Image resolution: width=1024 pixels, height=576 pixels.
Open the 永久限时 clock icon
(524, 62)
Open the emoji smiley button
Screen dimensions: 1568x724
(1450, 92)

=====

**WHAT THE TASK ASKS**
Can you turn every line of the entries above into a Markdown table with a "No." column for the row number and a "Text" column for the line, skipping any blank lines?

**SOLUTION TO THE EXERCISE**
| No. | Text |
|---|---|
| 1 | Image resolution: width=1024 pixels, height=576 pixels. |
| 2 | Open the 永久限时 clock icon |
| 3 | (524, 62) |
| 4 | Open the emoji smiley button |
| 5 | Screen dimensions: 1568x724 |
| 6 | (1450, 92) |